The Central Bank of Egypt’s Monetary Policy Committee kicked off its first meeting of the year with a cut, lowering key interest rates by 100 bps on the back of growing confidence that inflation is on a sustained downward path, CBE said in a statement (pdf) last Thursday.
The overnight deposit rate now stands at 19.00%, while the lending rate was lowered to 20.00%, with the main operation and discount rates set at 19.50%. Meanwhile, the bank trimmed the required reserve ratio (RRR) — the share of deposits banks must hold at the central bank without earning interest — by 200 bps to 16.00%, injecting more liquidity into the banking system.
The cut fell in line with expectations, with nine out of the eleven analysts polled byEnterpriseAM pencilling in a rate cut, with expectations ranging from a careful 100 bps to a bolder 200 bps. A consensus emerged that the CBE had successfully moved past a crisis management phase, with EG Bank board member Mohamed Abdel Aal even describing the central bank as now operating from a “position of strength” on the back of a more convivial relationship with IMF and ample FX liquidity.
The rationale
Inflation continues to ease and growth remains below potential. Annual headline inflation slowed 0.4 percentage points to 11.9% in January following a 14.2 percentage point drop in the average annual inflation rate between 2024 and 2025 on the back of a broad-based slowdown in price pressures supported by lower food inflation, exchange rate stability, and subdued demand. With disinflation appearing to be on track — and more importantly entrenched — policymakers are understandably more confident of managing to hit the 7% (±2%) target by year-end while also lowering rates.

Moderating growth is also giving the central bank more reasons to cut. Real GDP is estimated to have expanded by 4.9% y-o-y in 4Q 2025, down from 5.3% y-o-y the previous quarter. With output still below full capacity, the central bank sees limited near-term inflationary risks, allowing it to cautiously pivot toward supporting economic activity while maintaining a focus on price stability.
The analysis
Analysts broadly agree that the central bank’s tone has shifted — and the easing cycle is only beginning. Capital Economics’ Senior MENA Economist James Swanston noted a subtle but telling change in language: policymakers now say inflation will “reach” their target, rather than merely “converge toward” it.

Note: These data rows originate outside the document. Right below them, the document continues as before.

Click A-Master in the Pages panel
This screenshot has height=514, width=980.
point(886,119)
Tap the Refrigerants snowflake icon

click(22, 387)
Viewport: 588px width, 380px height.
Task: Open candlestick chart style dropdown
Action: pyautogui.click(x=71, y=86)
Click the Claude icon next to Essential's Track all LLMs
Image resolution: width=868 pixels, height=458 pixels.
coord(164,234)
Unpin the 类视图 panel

The firm expects another 600 bps of cuts this year, which would bring the overnight deposit rate down to 13.00%. That view aligns with wider market expectations, where 13 out of 14 economists surveyed by LSEG had anticipated easing, with several — including Capital Economics — correctly calling a 100 bps move.

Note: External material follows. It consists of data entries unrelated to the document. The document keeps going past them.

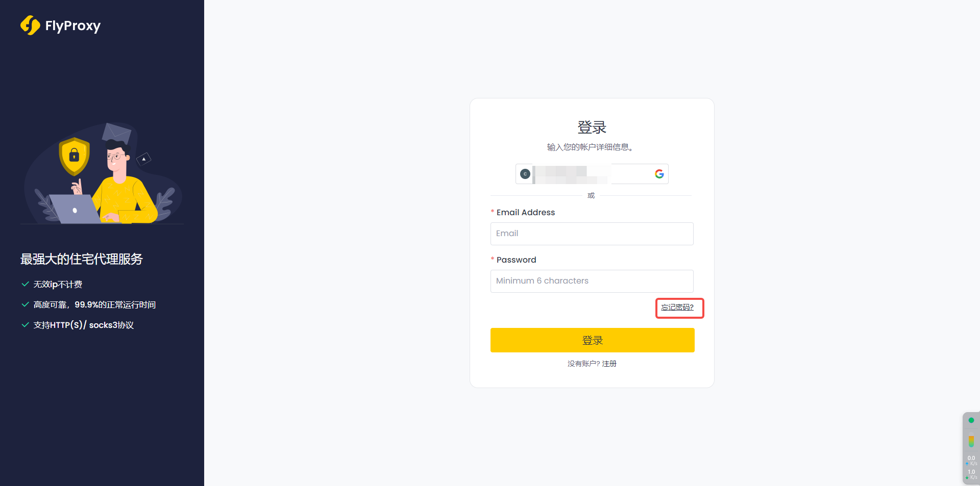Click the checkmark beside HTTP(S)/socks3 line
Viewport: 980px width, 486px height.
click(x=25, y=325)
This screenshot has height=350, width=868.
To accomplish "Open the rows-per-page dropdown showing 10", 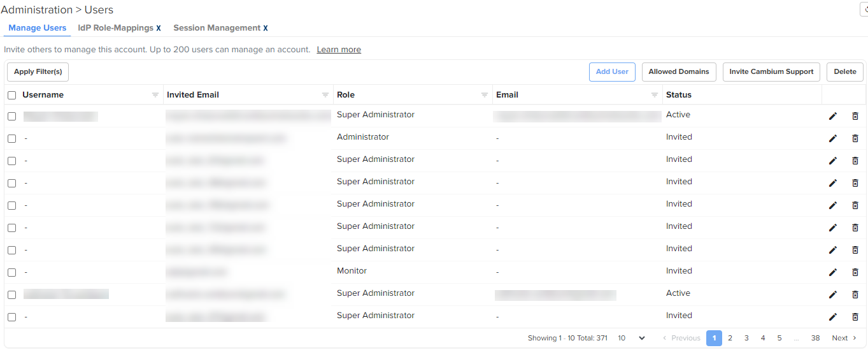I will 631,338.
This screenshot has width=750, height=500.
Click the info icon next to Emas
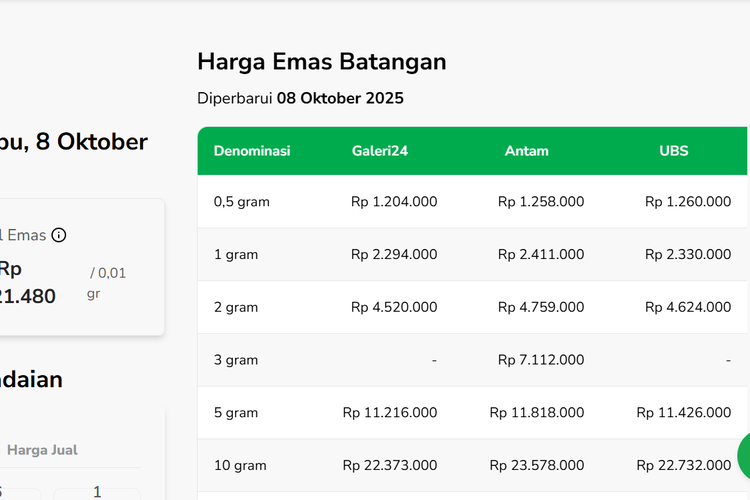click(x=59, y=235)
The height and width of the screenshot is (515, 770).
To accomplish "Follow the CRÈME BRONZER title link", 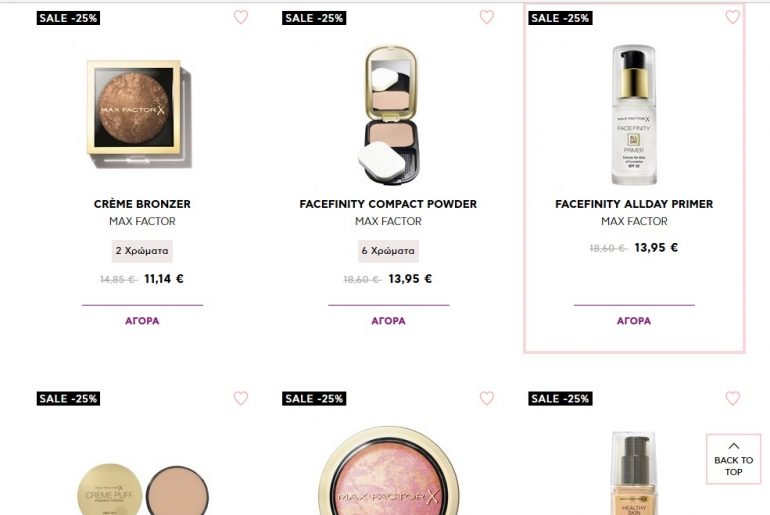I will [x=142, y=204].
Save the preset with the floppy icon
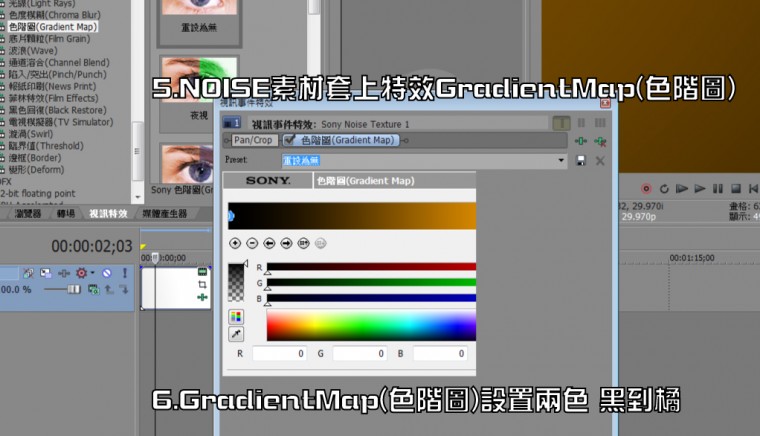 pyautogui.click(x=581, y=160)
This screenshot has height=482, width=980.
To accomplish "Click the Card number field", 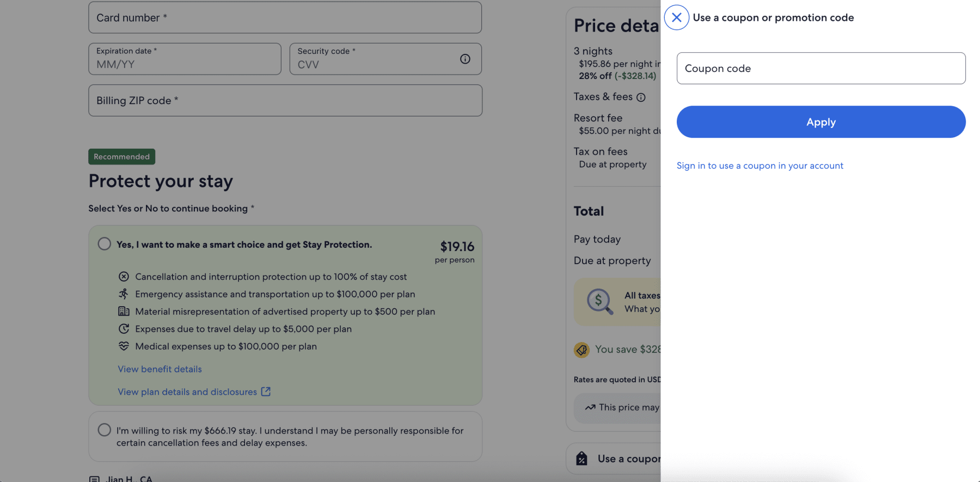I will [x=285, y=17].

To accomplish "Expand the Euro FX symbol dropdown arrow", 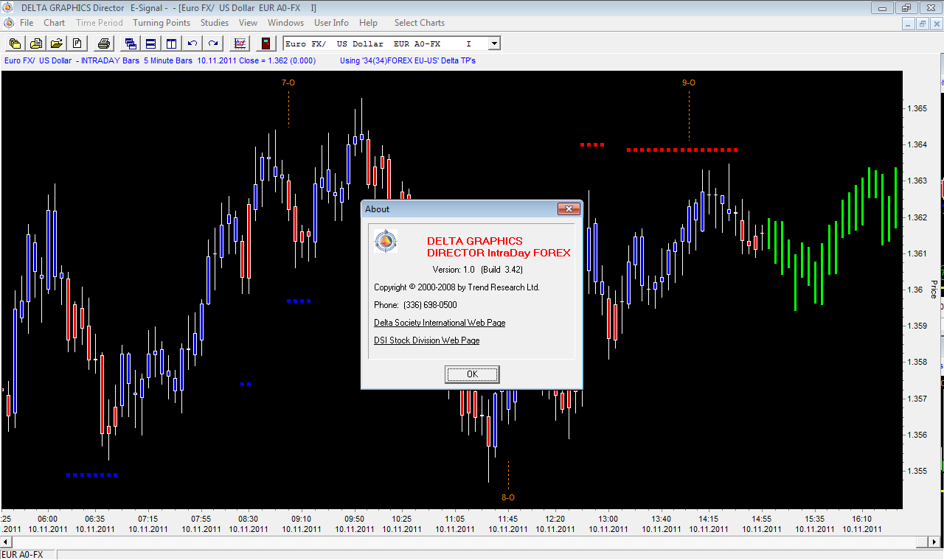I will pyautogui.click(x=494, y=44).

What stood out to many was the RRR cut. By lowering the ratio by 200 bps, the central bank unlocked bns in liquidity — a step analysts describe as more consequential than the rate cut itself. EG Bank Board Member Mohamed Abdel Aal called it the “stronger and more meaningful signal,” arguing that “cutting rates is an invitation to invest, while cutting the reserve requirement provides the liquidity necessary for that investment.” Economist Hany Abou El Fotouh echoed the view, saying the move reduces funding costs and accelerates the pass-through of easing to businesses and households.

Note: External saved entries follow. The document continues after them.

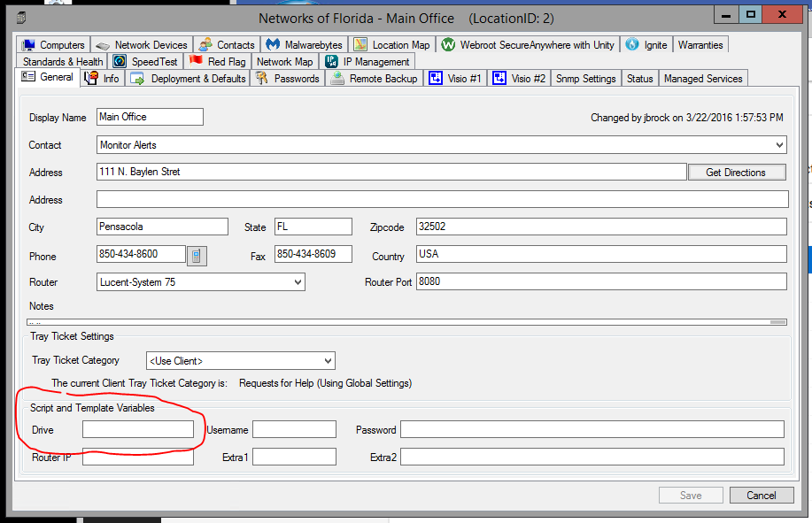Click the Get Directions button
Viewport: 812px width, 523px height.
736,173
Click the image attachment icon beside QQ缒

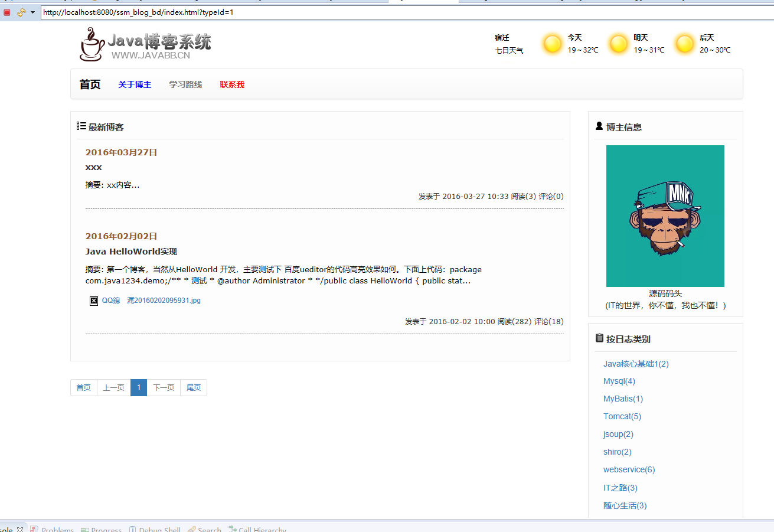click(93, 301)
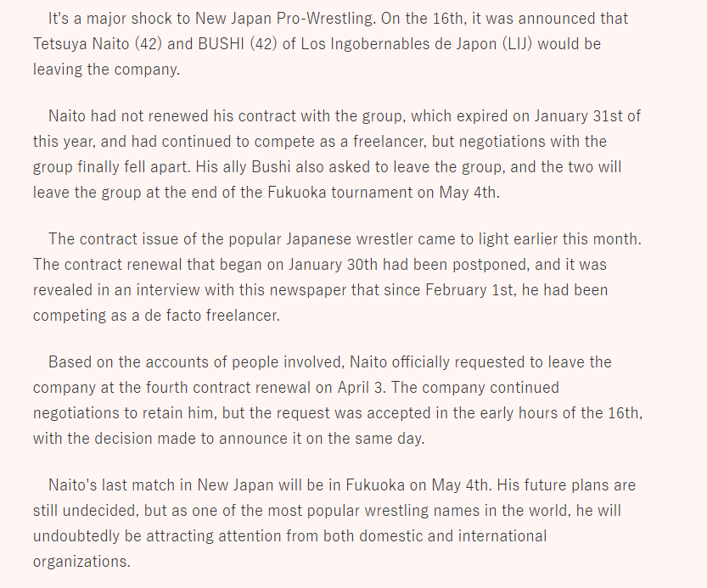Click 'leaving the company.' in the first paragraph

pyautogui.click(x=106, y=70)
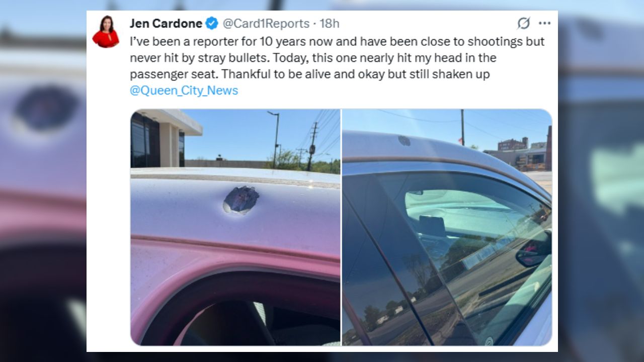Enlarge the right photo of car window
Viewport: 644px width, 362px height.
[447, 227]
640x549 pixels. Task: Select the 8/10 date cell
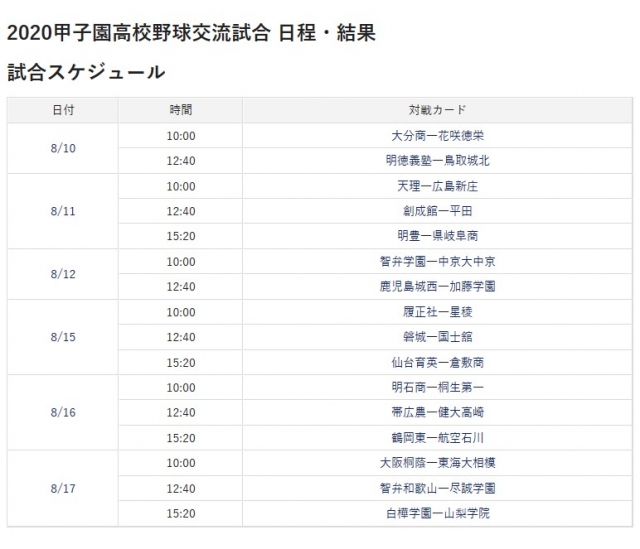point(62,148)
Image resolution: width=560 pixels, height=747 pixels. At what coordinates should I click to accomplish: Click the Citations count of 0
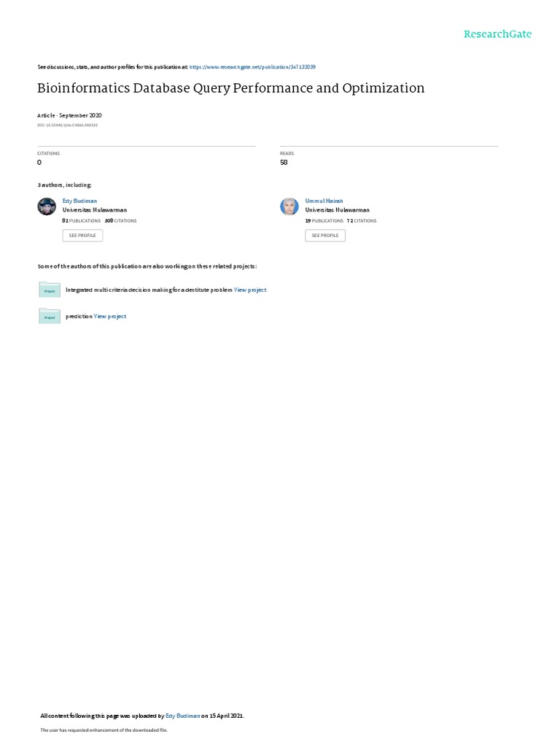click(39, 163)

Thndr’s Amr El Alfy said the decision reflects growing confidence that inflation is moving toward the target range, adding that the additional liquidity could lower borrowing costs for businesses and the government while supporting demand for treasury bills. HC Securities’ Head of Equity Research Nemat Choucri described the step as a clear expansionary signal that should lift credit growth, even as policymakers remain mindful of geopolitical risks and fiscal reform commitments.
Others see the combined impact as larger than appears on paper. Hany Genena of Al Ahly Pharos said the move is larger than a mere 100 bps cut “once the liquidity impact of the reserve requirement reduction is factored in.” Banks’ excess liquidity at the central bank has dropped sharply over the past year — from around EGP 1 tn a year ago to EGP 80 bn — limiting room to expand credit. By releasing required reserves, banks can meet lending demand without squeezing profitability, particularly with net interest margins still elevated at around 9% at some institutions, Genena said.
Improving macro conditions have also reinforced confidence. Analysts point to record foreign currency reserves and a return to a net foreign asset surplus as giving policymakers more space to ease without destabilizing markets. Former Banque Misr Vice Chairman Sahar El Damati said slowing inflation opened the door for cuts, adding that lower rates should ease government debt serving costs and support corporate expansion. She expects rates could fall further to 12.00-13.00% by year-end if disinflation continues.
The outlook
Capital Economics’ Swanston expects the central bank to continue cutting rates throughout the year as inflation declines, noting risks to interest rates are “to the downside” if disinflation proceeds faster than expected.
Still, policymakers remain cautious. The CBE said future rate decisions will depend on inflation developments and global and domestic risks, including geopolitical tensions and fiscal reforms, as it balances supporting growth with maintaining price stability.